Quel est le dernier coup de cœur musical ?
J’aime le compositeur Parov Stelar. C’est un courant qui n’est pas d’aujourd’hui. J’aime le charleston, les intonations des années 20 et le swing manouche de Caravan Palace. J’aime ce côté qui donne envie de danser, ce n’est pas du boum-boum de la techno ! Je suis en transe quand j’écoute de la musique et alors je ne travaille pas pendant ce temps-là. C’est pour cela que j’écoute moins de musique ! J’ai aussi le disque "Lafayette" que Charlelie Couture m’a envoyé. Il a été enregistré en Louisiane et je pense que cela rejoint le swing de Parov Stelar. 

FRANCK SORBIER

Franck Sorbier invente et poétise les matières : la dentelle qu’il bouillonne ou cisèle, le tulle qu’il froisse ou cloque, le crin qu’il ébouriffe, la soie qu’il presse et compresse…. Celui qui fait ses débuts à Paris dans des bureaux de style devient en 1996 membre de la Fédération Française de la Couture, du Prêt-à-porter des Couturiers et des Créateurs de Mode.
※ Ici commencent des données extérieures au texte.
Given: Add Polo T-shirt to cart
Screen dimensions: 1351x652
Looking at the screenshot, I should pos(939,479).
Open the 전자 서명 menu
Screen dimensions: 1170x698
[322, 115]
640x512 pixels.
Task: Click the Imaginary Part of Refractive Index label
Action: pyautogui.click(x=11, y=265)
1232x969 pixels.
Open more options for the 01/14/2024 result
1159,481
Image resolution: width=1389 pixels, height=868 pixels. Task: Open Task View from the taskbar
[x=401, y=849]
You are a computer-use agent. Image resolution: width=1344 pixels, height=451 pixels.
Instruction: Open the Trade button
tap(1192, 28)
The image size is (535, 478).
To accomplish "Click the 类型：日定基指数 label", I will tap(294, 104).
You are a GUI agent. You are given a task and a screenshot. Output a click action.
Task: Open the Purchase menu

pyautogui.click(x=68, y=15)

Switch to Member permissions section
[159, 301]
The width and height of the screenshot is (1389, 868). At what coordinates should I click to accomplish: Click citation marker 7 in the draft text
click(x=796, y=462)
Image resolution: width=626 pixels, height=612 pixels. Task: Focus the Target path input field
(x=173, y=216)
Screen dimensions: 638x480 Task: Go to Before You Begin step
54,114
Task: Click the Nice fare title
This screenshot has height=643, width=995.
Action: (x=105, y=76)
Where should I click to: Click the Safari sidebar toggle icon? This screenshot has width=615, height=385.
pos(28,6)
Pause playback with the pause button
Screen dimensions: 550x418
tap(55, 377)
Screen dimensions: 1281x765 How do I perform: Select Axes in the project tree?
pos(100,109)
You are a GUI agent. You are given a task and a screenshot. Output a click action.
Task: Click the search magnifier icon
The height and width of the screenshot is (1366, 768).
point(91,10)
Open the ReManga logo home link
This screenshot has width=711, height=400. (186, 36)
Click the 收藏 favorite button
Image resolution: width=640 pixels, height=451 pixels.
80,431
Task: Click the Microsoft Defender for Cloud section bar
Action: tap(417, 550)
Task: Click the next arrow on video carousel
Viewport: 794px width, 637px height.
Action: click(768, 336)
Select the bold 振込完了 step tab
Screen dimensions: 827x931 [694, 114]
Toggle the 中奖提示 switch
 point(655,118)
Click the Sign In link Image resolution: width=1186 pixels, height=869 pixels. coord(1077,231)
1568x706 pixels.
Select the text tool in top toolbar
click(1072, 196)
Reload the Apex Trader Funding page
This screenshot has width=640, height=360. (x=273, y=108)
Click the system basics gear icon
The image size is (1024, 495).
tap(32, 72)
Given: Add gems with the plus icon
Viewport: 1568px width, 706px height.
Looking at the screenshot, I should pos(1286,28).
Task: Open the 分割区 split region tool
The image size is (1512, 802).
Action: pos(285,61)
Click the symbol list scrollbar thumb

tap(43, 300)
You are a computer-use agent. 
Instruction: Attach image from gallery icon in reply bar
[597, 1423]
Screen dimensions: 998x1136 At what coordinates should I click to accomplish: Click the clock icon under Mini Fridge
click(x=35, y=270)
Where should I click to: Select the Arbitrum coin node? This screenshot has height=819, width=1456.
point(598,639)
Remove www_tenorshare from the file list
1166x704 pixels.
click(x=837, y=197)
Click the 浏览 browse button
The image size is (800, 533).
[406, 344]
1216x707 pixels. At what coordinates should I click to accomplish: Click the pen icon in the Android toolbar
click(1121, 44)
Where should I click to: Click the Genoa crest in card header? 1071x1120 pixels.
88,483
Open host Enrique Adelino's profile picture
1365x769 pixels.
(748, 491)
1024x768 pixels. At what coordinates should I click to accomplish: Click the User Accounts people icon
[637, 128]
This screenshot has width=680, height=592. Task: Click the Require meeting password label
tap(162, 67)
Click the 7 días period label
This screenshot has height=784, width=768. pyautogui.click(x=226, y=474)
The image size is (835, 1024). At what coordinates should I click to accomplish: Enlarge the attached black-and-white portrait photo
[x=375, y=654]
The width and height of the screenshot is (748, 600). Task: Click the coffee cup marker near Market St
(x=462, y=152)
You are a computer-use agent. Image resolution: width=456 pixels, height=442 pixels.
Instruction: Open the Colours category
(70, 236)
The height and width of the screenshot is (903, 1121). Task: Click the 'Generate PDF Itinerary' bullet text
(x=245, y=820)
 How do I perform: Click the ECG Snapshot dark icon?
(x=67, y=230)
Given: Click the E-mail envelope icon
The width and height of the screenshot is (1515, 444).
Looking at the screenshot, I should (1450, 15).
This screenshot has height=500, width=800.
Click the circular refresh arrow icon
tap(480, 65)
Membre invité de la Chambre Syndicale de la Couture Parisienne en 1999, il est labellisé grand couturier en 2005. 4 ans plus tard, il réalise un film intitulé "La haute couture n’est plus ce qu’elle était ! So What !". Il est aussi commissaire d’exposition pour ses dix années de haute couture au Musée des Tissus et des Arts Décoratifs de Lyon. 

En 2009 et 2010, il s’ouvre à l’univers du design et de la décoration avec ses "Gueules d’Atmosphère" composés d’éléments d’orfèvrerie de récupération. En 2011, il reçoit le prix du Sommet du Luxe et de la création "Talent de l’originalité". En 2012, il présente une collection en mapping 3D sur une robe de cuir blanc. En 2013, il rend hommage à Peggy Guggenheim, l'année suivante sa collection ‘Voyage" inspirée des Voyages de Gulliver où mannequins et géant d’osier se côtoient. Juillet 2014, sa collection "Poème" rend hommage aux courants artistiques de la fin du XIXe siècle, début XXe. En janvier 2015, Franck Sorbier dédie sa collection à Pirate, son inséparable disparu quelques mois auparavant. En août 2015, il signe un co-branding avec la marque de vêtements pour enfants Tartine & Chocolat puis l’année suivante lance une collection cortège pour petites filles.